__Exercise brief__
Starting at the first line of the entries below, restate each line exactly until you reach the line with "This screenshot has height=413, width=1062.", and print that one too. Leave the pictures out and stop there.

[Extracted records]
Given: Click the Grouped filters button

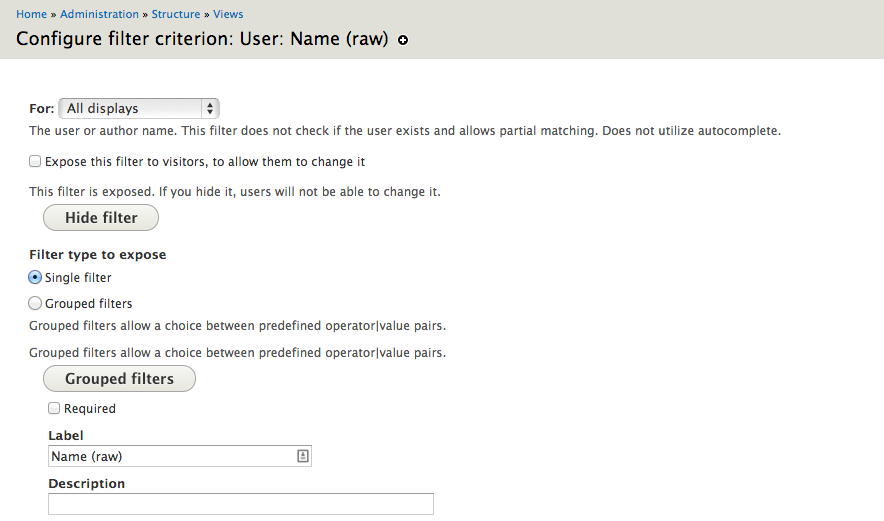Looking at the screenshot, I should (x=119, y=378).
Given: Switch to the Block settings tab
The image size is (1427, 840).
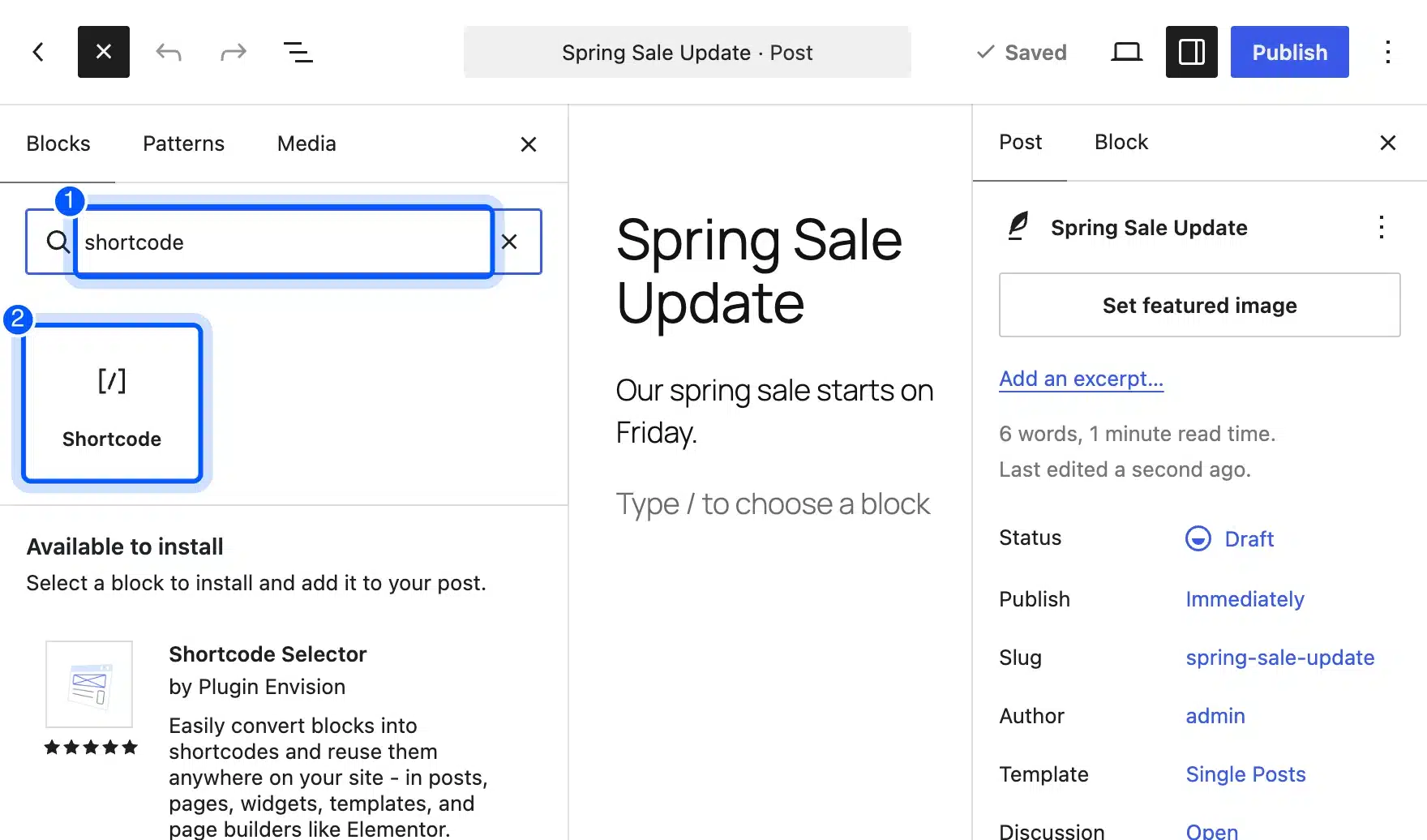Looking at the screenshot, I should tap(1121, 142).
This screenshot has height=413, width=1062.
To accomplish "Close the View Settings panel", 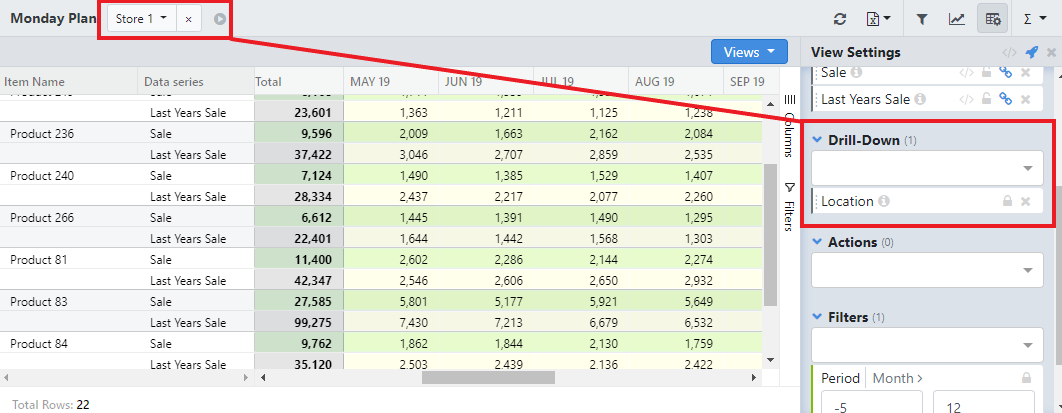I will coord(1050,52).
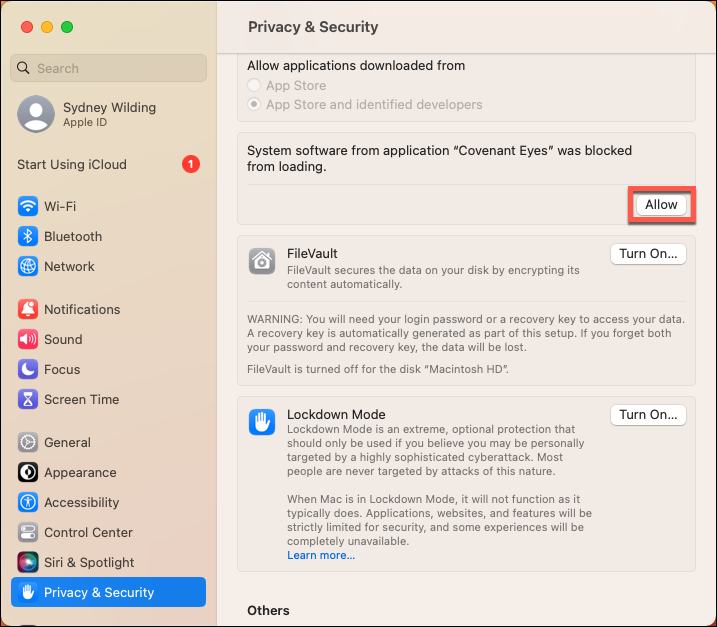Select Siri & Spotlight sidebar item
The image size is (717, 627).
click(88, 563)
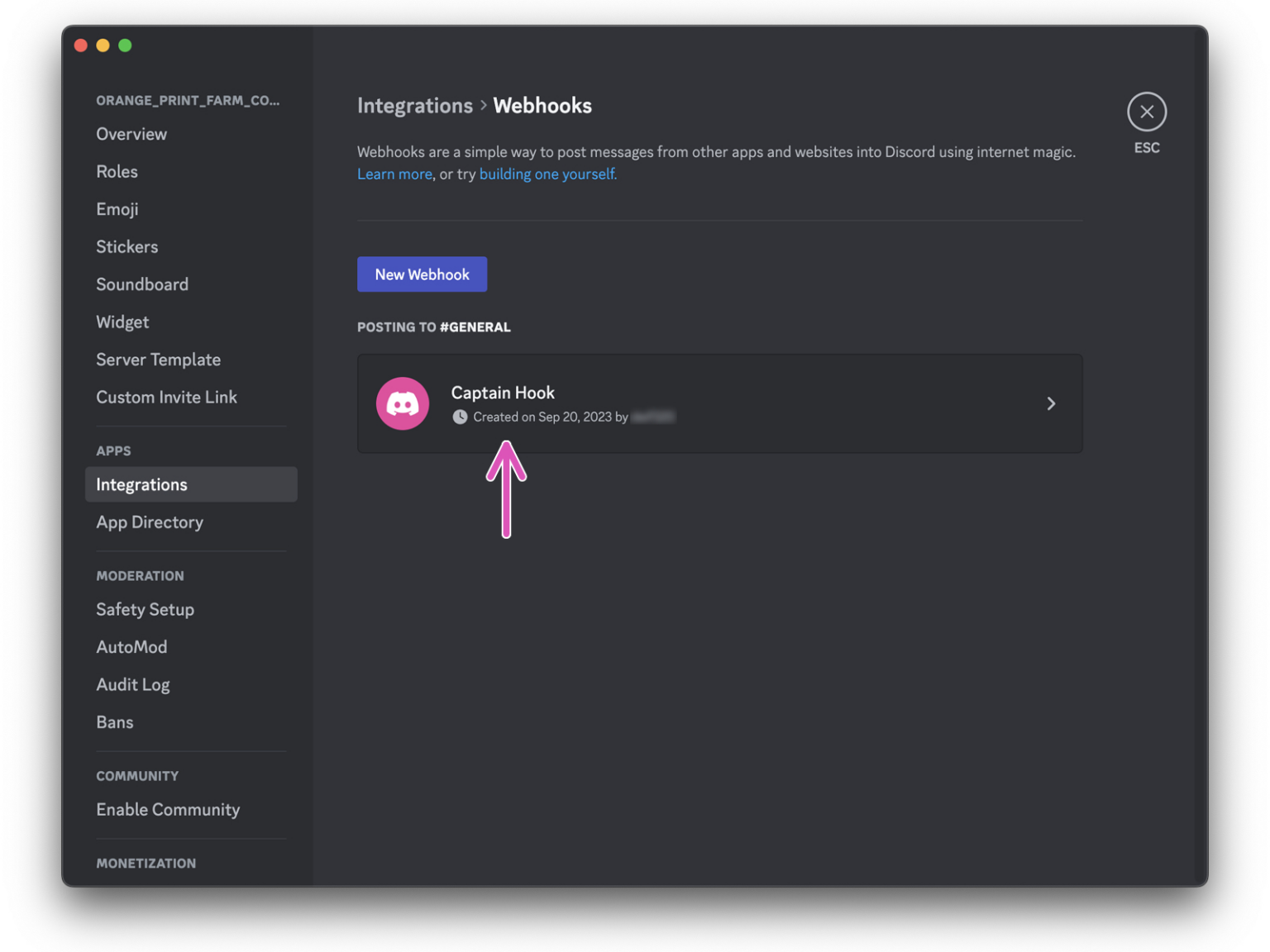Viewport: 1270px width, 952px height.
Task: Open the Learn more link
Action: [x=394, y=174]
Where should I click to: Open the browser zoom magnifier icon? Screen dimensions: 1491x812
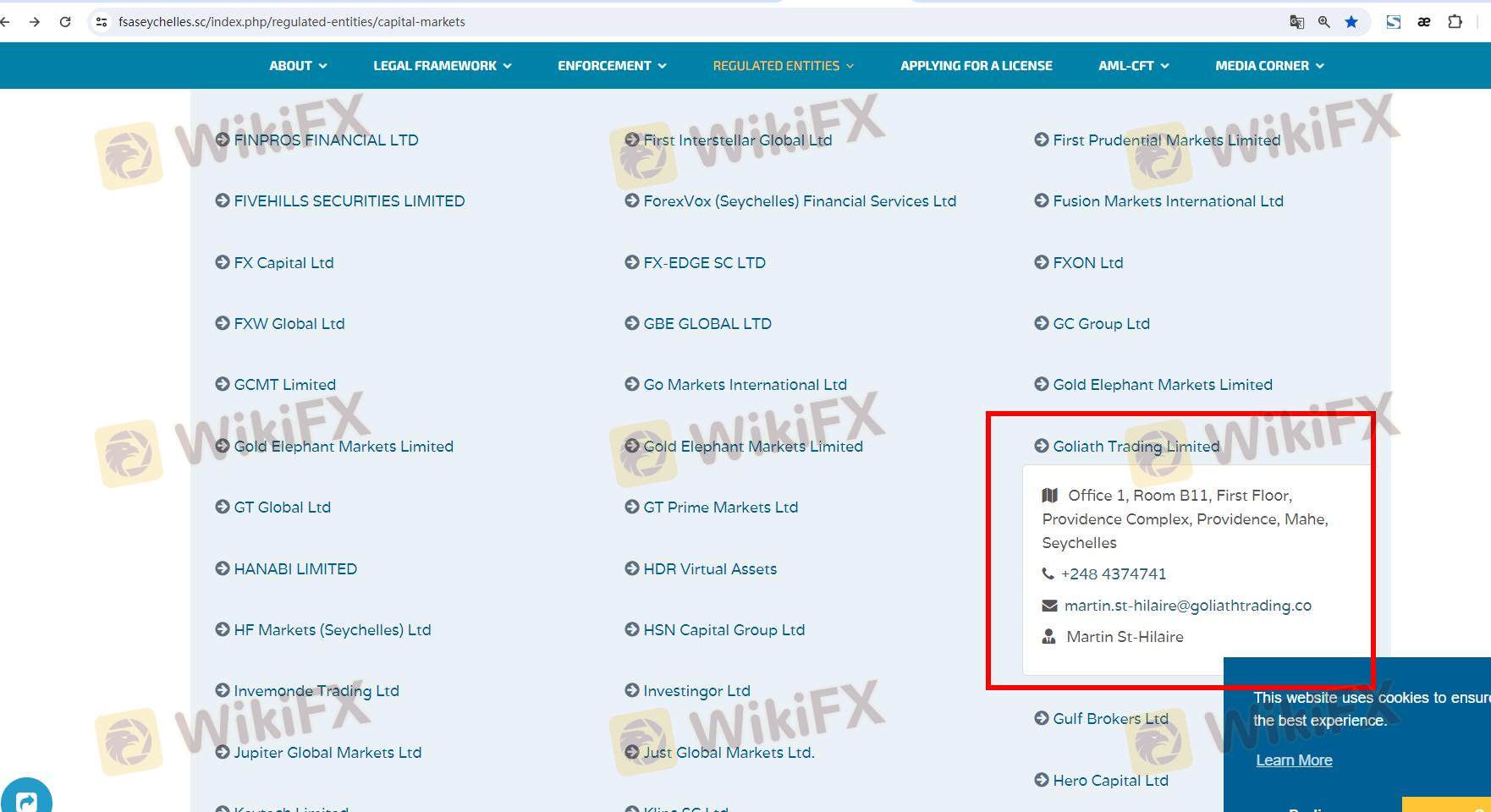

__Written reply__
Given: Click the Grouped filters button

Looking at the screenshot, I should (x=119, y=378).
Given: Switch to the Block settings tab
The image size is (1427, 840).
Looking at the screenshot, I should tap(1121, 142).
This screenshot has height=413, width=1062.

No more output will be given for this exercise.